# wife entitled to JB?



## thomas1234 (20 Feb 2010)

hey, 

just a quick query.

my wife was made redundant late last year from a full time job. on 1st jan this year, she started working 3 days a week in the family business. (my family, not hers). i'm a paye employee, not a director. 

is she entitled to jobseekers benefit for the other 2 days of the week? our joint income would be quite high, and we are jointly assessed.

just thought i'd chance my arm!

cheers
tom


----------



## Jano (20 Feb 2010)

Had she been in receipt of JB up to then? Not sure of the implications of not claiming on time - if any, If she was in receipt of JB after being made redundant from a full time job, AFAIK she would get JB for any days not worked and the SW week is a 6 day week, not incl Sunday.


----------



## thomas1234 (21 Feb 2010)

No, she's never received a penny from social welfare. there was only about 6 weeks between the redundancy and starting the part time job. It didn't even occur to us to claim anything, but someone mentioned that she could be eligible to a payment.


----------



## pudds (21 Feb 2010)

To claim UB or UA you have to be unemployed and your wife is working.


----------



## Berni (21 Feb 2010)

pudds said:


> To claim UB or UA you have to be unemployed and your wife is working.



Wrong, you have to have suffered a loss of employment. Not always the same thing.
The main questions for your wife now are: is it currently her choice to only work 3 days a week, and is she looking for work for the other days?


----------



## pudds (22 Feb 2010)

Berni said:


> Wrong, you have to have suffered a loss of employment. Not always the same thing.
> The main questions for your wife now are: is it currently her choice to only work 3 days a week, and is she looking for work for the other days?



Your are indeed correct. 



> To qualify for Jobseeker's Benefit you must:
> 
> 
> Be unemployed (you must be fully unemployed or unemployed for at  least 3 days in 6)
> ...


----------



## Magpie (24 Feb 2010)

Nope, not entitled. If you take a job for 3 days a week, knowing it is 3 days a week, you haven't any involuntary loss of employment. You can't apply for JB when you have chosen to work part time.


----------



## Welfarite (24 Feb 2010)

Magpie said:


> Nope, not entitled. If you take a job for 3 days a week, knowing it is 3 days a week, you haven't any involuntary loss of employment. You can't apply for JB when you have chosen to work part time.
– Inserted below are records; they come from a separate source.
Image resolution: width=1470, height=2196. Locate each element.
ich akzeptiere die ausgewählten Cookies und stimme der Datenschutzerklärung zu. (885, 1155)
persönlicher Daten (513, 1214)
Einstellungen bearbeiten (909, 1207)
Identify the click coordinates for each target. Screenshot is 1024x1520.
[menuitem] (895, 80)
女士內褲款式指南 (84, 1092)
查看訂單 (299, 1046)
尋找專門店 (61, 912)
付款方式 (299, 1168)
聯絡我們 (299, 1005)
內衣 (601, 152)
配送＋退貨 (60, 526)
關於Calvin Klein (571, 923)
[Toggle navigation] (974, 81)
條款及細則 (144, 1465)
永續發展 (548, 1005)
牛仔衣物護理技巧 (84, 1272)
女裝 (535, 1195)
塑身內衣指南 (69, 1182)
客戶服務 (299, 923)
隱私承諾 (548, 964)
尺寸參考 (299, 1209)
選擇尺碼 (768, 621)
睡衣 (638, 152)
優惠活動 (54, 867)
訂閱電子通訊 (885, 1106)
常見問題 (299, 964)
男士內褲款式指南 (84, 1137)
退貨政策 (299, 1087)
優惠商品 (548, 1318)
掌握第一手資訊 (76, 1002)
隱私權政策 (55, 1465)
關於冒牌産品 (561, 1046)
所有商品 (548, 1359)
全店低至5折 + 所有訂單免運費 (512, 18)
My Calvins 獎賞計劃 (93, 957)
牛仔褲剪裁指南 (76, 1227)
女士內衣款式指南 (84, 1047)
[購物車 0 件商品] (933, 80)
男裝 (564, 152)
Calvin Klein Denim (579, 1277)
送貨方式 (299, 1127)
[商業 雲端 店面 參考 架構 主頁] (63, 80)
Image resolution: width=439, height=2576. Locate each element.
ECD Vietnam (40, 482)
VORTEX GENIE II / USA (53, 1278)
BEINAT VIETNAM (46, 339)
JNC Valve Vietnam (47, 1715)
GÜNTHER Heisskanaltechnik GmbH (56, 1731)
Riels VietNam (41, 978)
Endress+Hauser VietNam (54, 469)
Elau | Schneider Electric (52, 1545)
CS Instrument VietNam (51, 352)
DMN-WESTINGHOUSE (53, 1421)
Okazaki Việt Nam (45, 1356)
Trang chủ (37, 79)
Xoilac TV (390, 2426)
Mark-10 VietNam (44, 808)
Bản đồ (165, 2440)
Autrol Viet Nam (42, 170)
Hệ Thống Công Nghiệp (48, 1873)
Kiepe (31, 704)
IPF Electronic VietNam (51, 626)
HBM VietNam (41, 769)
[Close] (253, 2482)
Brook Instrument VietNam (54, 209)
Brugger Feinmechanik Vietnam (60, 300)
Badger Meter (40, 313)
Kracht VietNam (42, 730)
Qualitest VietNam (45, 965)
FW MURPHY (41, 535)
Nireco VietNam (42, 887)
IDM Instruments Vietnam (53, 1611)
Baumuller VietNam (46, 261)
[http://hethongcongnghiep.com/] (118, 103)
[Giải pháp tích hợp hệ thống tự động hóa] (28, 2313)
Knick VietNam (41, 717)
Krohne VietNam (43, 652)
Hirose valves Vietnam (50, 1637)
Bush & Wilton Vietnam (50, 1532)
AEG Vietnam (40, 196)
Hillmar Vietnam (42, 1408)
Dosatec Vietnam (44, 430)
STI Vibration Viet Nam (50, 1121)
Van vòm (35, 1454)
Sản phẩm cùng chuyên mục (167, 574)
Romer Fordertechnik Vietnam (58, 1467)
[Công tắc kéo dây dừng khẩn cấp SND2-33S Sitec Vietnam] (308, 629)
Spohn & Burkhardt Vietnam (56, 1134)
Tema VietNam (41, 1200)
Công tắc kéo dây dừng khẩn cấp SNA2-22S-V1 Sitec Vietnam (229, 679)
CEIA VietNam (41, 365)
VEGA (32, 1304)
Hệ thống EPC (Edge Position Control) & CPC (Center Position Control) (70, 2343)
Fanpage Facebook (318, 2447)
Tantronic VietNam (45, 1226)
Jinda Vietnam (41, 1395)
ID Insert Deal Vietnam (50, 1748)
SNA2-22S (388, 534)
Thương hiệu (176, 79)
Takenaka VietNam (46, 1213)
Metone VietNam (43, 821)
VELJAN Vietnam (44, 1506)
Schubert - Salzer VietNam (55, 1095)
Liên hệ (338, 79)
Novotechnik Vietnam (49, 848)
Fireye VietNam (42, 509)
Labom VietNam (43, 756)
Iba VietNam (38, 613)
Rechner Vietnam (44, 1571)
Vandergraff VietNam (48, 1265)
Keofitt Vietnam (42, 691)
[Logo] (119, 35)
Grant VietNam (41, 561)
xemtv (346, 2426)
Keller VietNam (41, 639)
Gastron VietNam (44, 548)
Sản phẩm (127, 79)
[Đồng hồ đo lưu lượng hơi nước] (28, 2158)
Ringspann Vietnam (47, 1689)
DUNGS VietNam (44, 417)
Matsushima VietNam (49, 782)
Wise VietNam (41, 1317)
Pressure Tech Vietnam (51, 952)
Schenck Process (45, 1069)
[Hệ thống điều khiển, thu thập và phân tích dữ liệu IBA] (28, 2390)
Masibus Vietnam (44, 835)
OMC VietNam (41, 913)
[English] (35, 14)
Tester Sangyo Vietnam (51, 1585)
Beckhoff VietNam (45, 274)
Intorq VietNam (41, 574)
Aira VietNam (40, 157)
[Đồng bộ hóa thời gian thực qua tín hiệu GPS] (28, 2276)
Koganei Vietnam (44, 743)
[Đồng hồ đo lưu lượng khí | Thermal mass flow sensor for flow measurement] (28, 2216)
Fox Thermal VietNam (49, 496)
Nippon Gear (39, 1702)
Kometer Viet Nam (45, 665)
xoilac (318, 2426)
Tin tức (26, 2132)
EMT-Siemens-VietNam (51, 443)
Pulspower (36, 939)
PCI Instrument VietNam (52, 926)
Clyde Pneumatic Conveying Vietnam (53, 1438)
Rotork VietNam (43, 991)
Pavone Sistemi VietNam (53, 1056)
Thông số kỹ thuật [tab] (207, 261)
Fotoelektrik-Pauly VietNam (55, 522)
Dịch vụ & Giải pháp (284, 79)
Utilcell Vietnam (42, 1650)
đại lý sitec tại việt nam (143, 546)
 Ther is nothing to say that the OP's wife took the job as it was only P/T work rather than F/T. It may be that ther was no F/T available and so there may be an entitlement to JB for other days.


----------



## thomas1234 (25 Feb 2010)

hey,

yes, she's available to work full time; this job was the only thing going, and you'd be mad to turn down anything at the moment!!!  

i take it that she would be entitled to something in that case?

thanks


----------



## dolly (26 Feb 2010)

She should apply anyway. Nothing to lose.


----------